Dance Directors of Orlando at the new Harriett’s Orlando Ballet Centre.
by Carl F. Gauze
I stopped by Orlando’s sparkling new “Harriett’s Orlando Ballet Centre” the other night and saw some wonderful modern dance. Financed by the titular arts supporter Harriet Lake, “HOBC” provides a central location for dance and related performing arts. This impressive venue stands just across the street from the Orlando Science Center garage, and a ton of white went into it: white floors, white walls, white rest rooms, white ceilings, white sidewalks. Beautiful, but it should be a pain to keep clean. Inside the spacious new performance space, we find an enormous performance space with good acoustics and clear sight lines, a bar, a reception area, classrooms and a deck overlooking lovely Lake Formosa. It’s quite impressive.
A half dozen troupes presented several dance routines eash, and here are some highlights. We open with the Crawford Jazz Project whose nine member troupe offer “Swimming.” Nine dancers in a well organized ensemble productions with flowing motions suggests a water ballet on land. Later they returned with the more intimate “You and I” danced to music by Michael Buble to enthusiastic applause, and they close with the moving “See You Again,” a dance of sweet parting.
Vincent Sanrocca Choreography stepped up next with “If the World Was Ending.” It always is, and this large eight member troop mixed bits of modern and ballroom motions to a more romantic end. Their encore performance “Simple” was just that: seven dancers handling the basics with a precise eye and faultless placement. They wore traditional black leotards, stepped sharp, and kept us enthralled.

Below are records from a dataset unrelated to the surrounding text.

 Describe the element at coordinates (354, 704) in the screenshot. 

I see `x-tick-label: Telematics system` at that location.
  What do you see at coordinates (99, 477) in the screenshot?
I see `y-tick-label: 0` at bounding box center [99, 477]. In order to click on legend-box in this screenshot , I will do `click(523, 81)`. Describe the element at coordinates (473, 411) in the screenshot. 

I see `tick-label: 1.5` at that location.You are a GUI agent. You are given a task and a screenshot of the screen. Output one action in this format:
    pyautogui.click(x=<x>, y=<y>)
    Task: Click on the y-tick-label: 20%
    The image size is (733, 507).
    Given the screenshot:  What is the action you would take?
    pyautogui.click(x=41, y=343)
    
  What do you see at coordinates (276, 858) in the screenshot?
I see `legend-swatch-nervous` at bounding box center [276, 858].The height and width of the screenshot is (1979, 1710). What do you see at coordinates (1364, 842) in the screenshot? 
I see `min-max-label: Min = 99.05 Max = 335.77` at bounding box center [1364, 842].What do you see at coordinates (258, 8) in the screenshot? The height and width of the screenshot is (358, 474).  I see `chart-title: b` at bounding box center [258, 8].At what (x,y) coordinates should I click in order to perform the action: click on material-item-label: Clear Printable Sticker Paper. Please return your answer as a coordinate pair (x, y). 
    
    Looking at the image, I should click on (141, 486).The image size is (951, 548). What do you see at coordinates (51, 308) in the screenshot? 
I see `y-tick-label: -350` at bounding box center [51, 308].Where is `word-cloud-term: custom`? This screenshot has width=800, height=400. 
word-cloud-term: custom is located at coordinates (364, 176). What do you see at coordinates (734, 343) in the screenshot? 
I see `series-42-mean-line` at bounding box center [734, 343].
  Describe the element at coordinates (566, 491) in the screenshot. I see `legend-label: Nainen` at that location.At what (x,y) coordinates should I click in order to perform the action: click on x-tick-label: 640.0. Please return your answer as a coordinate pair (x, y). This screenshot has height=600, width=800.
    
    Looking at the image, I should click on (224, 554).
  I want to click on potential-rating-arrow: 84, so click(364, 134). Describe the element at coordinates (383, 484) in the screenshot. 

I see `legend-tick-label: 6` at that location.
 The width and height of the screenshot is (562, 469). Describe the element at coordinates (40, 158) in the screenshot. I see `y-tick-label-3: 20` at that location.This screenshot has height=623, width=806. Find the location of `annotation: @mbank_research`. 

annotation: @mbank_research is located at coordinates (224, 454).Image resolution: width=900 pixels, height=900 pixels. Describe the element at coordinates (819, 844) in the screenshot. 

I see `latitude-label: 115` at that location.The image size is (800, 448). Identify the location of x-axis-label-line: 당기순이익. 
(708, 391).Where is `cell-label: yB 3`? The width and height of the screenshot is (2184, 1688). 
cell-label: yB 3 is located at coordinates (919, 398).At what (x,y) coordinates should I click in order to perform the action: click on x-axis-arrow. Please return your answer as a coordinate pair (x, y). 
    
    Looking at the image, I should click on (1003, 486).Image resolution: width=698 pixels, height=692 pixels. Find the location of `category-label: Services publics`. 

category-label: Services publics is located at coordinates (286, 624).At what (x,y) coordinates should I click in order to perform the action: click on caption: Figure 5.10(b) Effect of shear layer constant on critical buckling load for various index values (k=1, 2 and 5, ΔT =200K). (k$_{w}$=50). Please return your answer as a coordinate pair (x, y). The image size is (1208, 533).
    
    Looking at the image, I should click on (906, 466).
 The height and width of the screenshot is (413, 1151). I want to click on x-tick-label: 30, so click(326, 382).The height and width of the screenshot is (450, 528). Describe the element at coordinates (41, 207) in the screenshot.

Now Emotions Dance appears with “Cold,” a duet between a man and a woman with all the symbolism one might expect in a cooling relation. A quiet but intense piece, it dripped sensuality. Emotions Dance returned to wrap up the first act with the ambitions “One Moment in Time” fueled by a Whitney Huston soundtrack and lead by Lasriss Humiston, the organizer of this showcase. They return later to close the show with “Vogue,” recalling the early days of MTV and its its eccentric fashion sense.
There were nearly 20 arrangements here, all intriguing and mysterious. The space is great, the sound good and the sight lines clear even if I could see dancers in the wings, waiting to take the stage.